Cuando vemos la comunidad desde la perspectiva del amor, entonces se nos convierte en una epifanía visible de la presencia invisible, pero real, del Señor en nuestros hermanos. Queremos amar porque cada uno de nosotros nos sabemos profundamente amados por Jesús. Dios quiere ser amado en el tú concreto de nuestros hermanos, sobre todo, de aquellos con los que vivimos, aunque nos cueste reconocerlo en sus rostros y en sus actitudes. En este ejercicio de ver en el hermano la presencia de Dios, aprendemos a aceptarle en su pobreza radical, soportando con gran paciencia sus debilidades, tanto físicas como morales, para llegar a sentirlas como propias. Porque Dios también se las ha apropiado y se ha hecho debilidad en nosotros. Si conseguimos vivir en esta dinámica, comprenderemos que el amor es como un fuego que devora, una llamarada divina, como dice el Cantar de los Cantares. Entonces sí que seremos una comunidad que vive en la alegría pascual, un testimonio vivo del triunfo de la vida sobre la muerte. Una comunidad en la que sabremos curar nuestras heridas y las de los demás, porque Jesús en la Cruz cargó con nuestra debilidad y sus heridas nos han curado.
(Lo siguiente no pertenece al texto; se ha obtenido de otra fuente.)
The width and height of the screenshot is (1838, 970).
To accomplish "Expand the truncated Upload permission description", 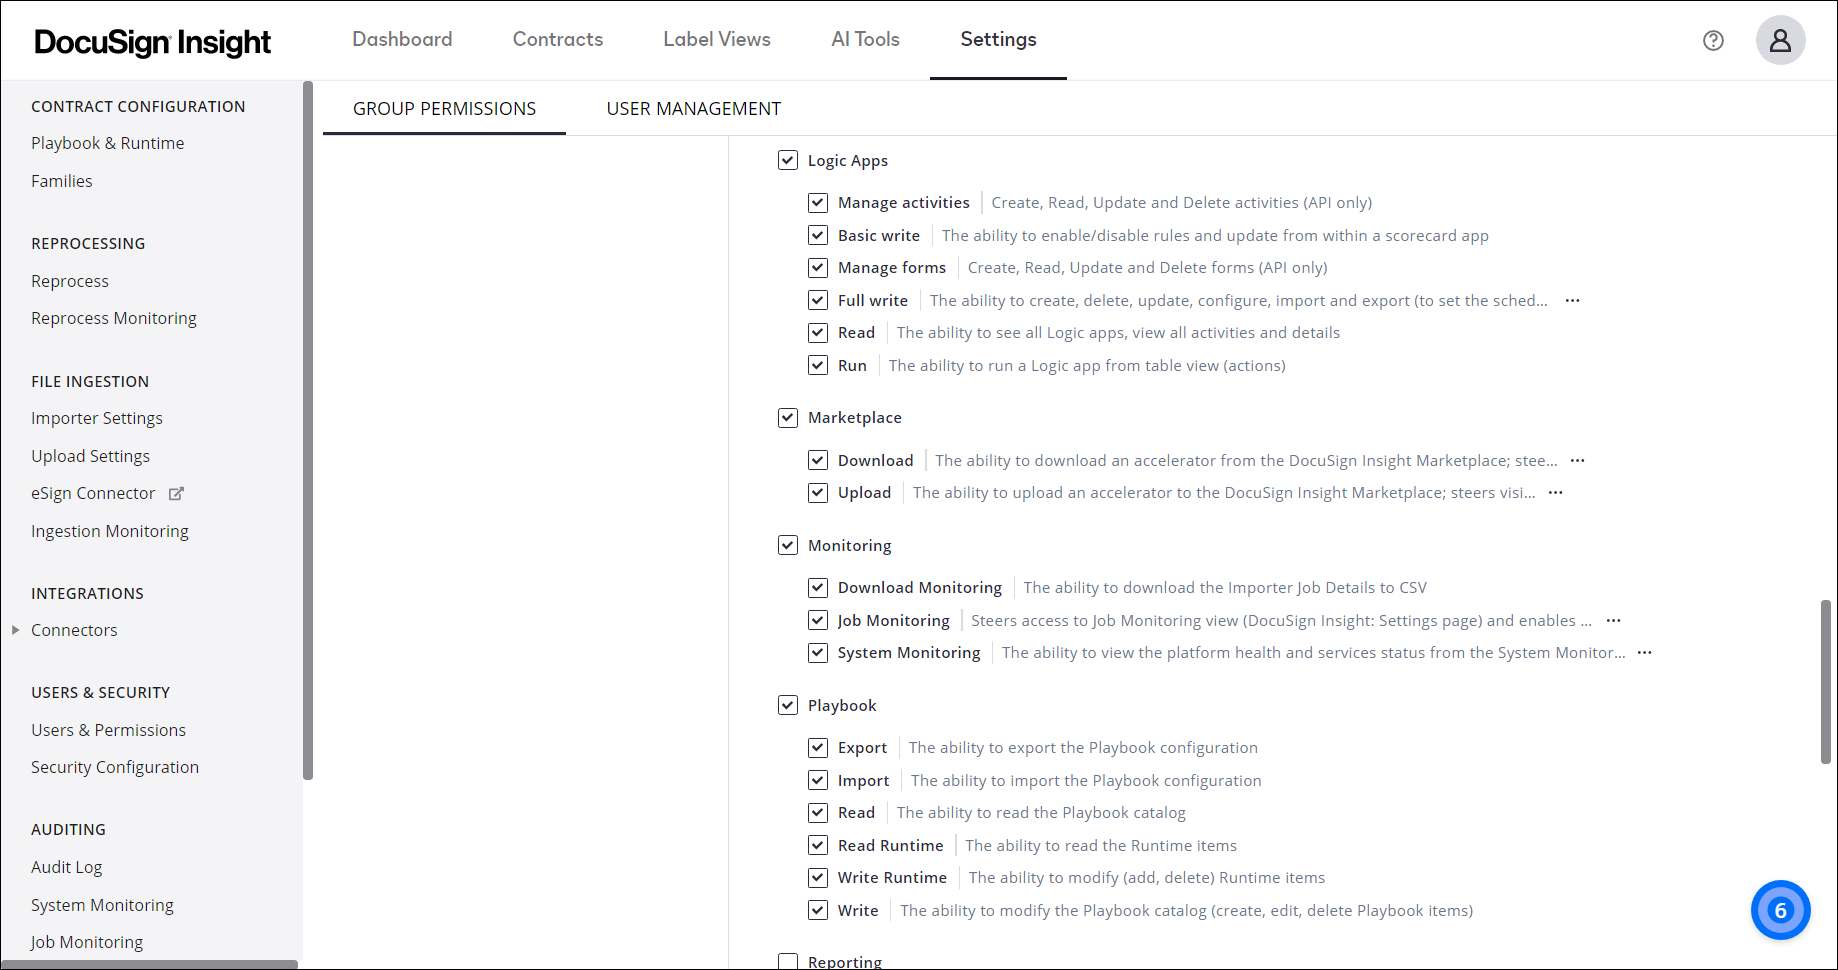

Éste es nuestro deseo y el mismo deseo de Dios: que vivamos con el corazón dilatado, con un amor ferventísimo. Así, pasaremos de la muerte a la vida, porque amamos a los hermanos.
Que María, Regla de los Monjes, que hoy hace 37 años que preside nuestro oratorio, nos enseñe a exclamar cada día, llenos de agradecimiento: Ved qué dulzura qué delicia convivir los hermanos unidos… en la Casa de Dios.
Gracias !!
Guau. Escrito desde lo más profundo. Gracias
Agradecido
Me conmueve leer este texto. Abrirse con toda la franqueza y humildad. Gracias!